___ Records for this task ___

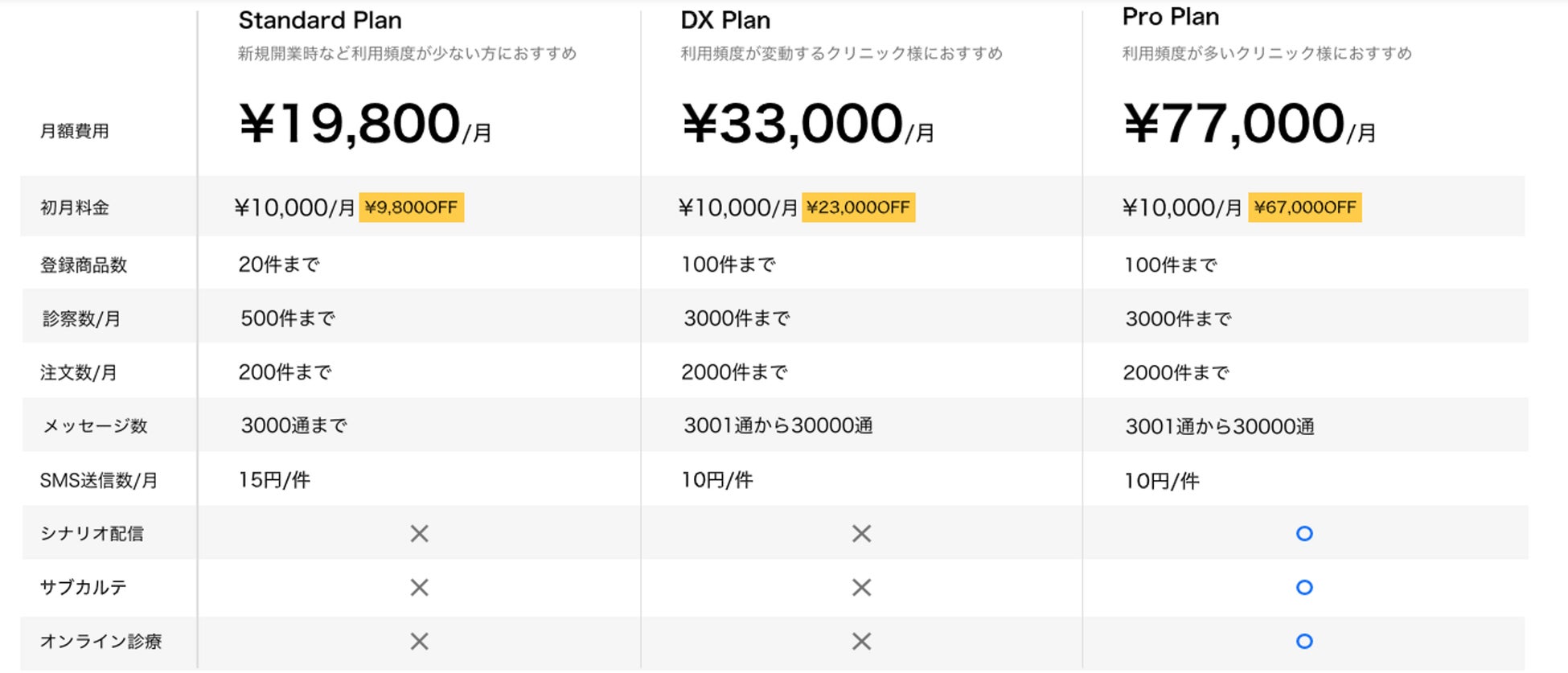This screenshot has height=673, width=1568.
Task: Click the yellow ¥23,000OFF discount badge
Action: [858, 207]
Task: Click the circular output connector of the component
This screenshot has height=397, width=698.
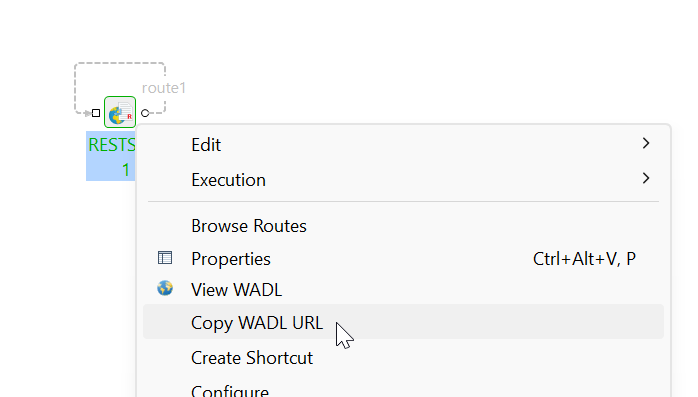Action: 145,113
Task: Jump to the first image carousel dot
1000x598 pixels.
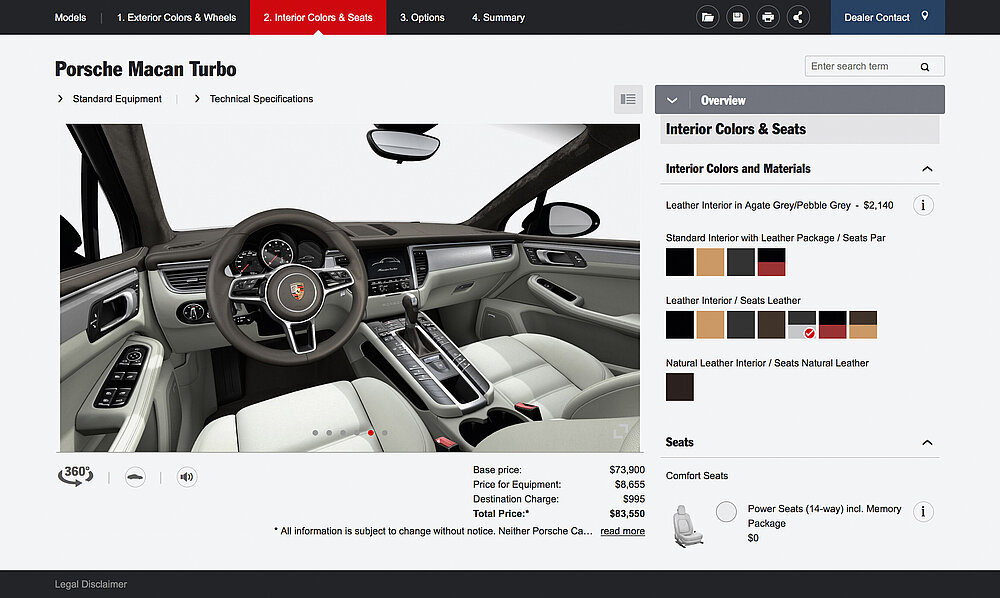Action: pyautogui.click(x=315, y=433)
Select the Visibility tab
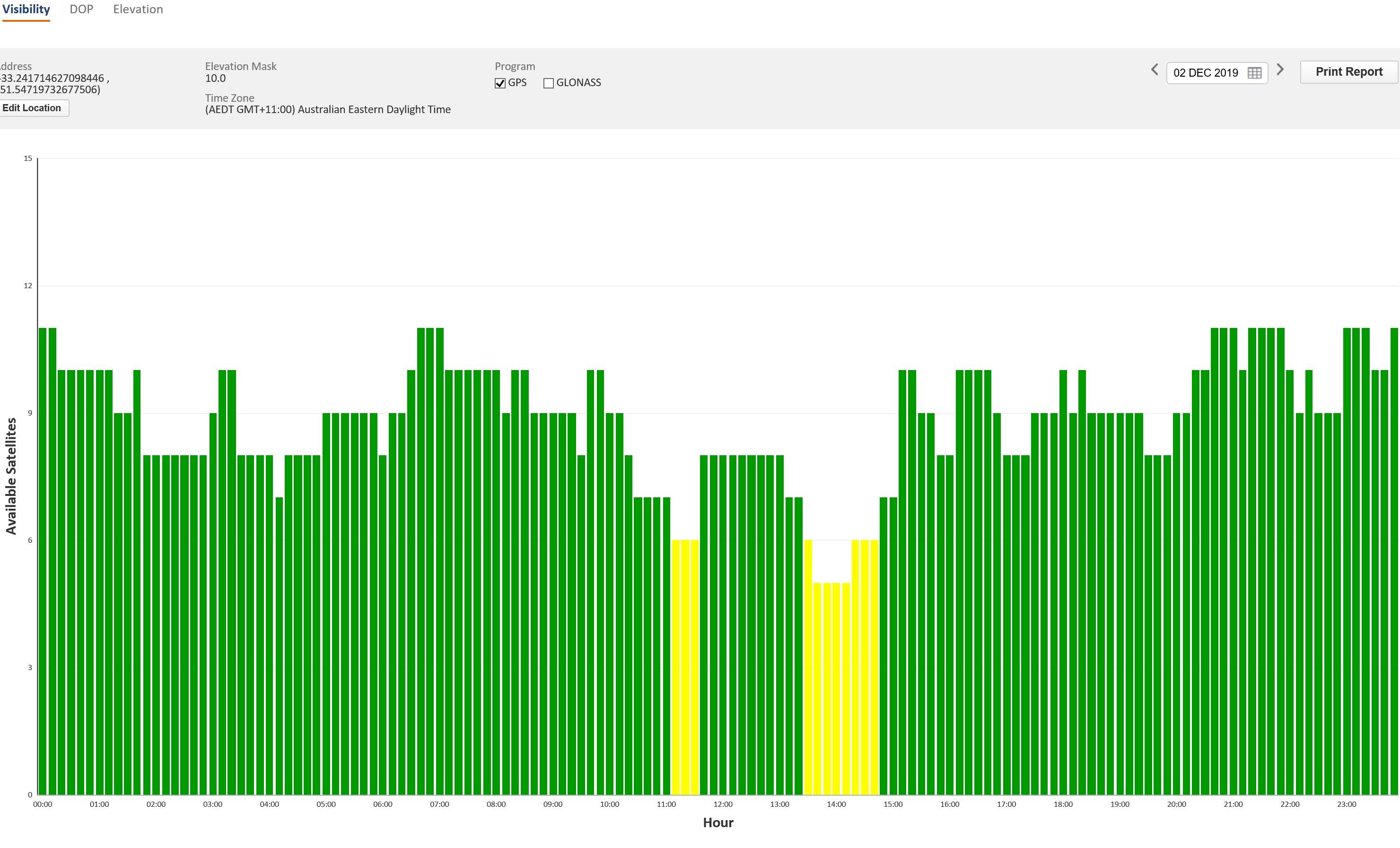 point(26,9)
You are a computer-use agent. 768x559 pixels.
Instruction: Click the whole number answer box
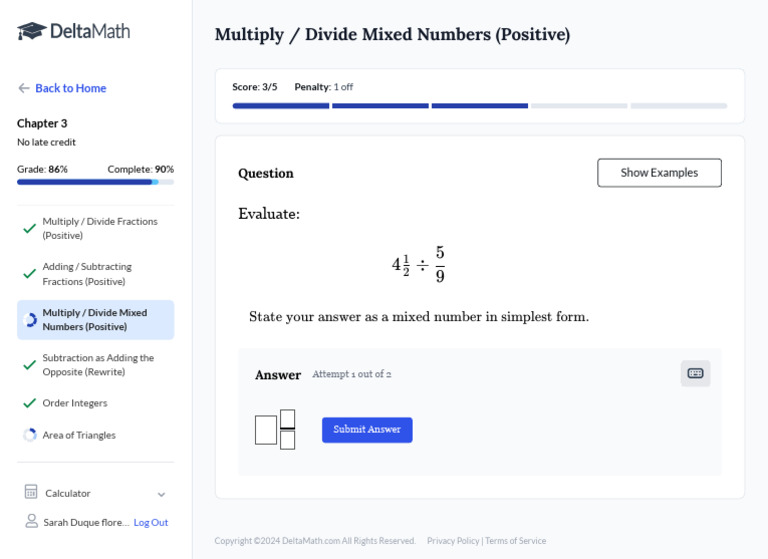[266, 430]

___

Please retype every line of the data above word for word, leaving out the pictures.

#### [Exercise answer]
This screenshot has height=673, width=1568.
Task: Click the yellow ¥23,000OFF discount badge
Action: [858, 207]
Task: Click the circular output connector of the component
This screenshot has height=397, width=698.
Action: 145,113
Task: Jump to the first image carousel dot
1000x598 pixels.
Action: pyautogui.click(x=315, y=433)
Select the Visibility tab
 point(26,9)
You are a computer-use agent. 768x559 pixels.
Instruction: Click the whole number answer box
[266, 430]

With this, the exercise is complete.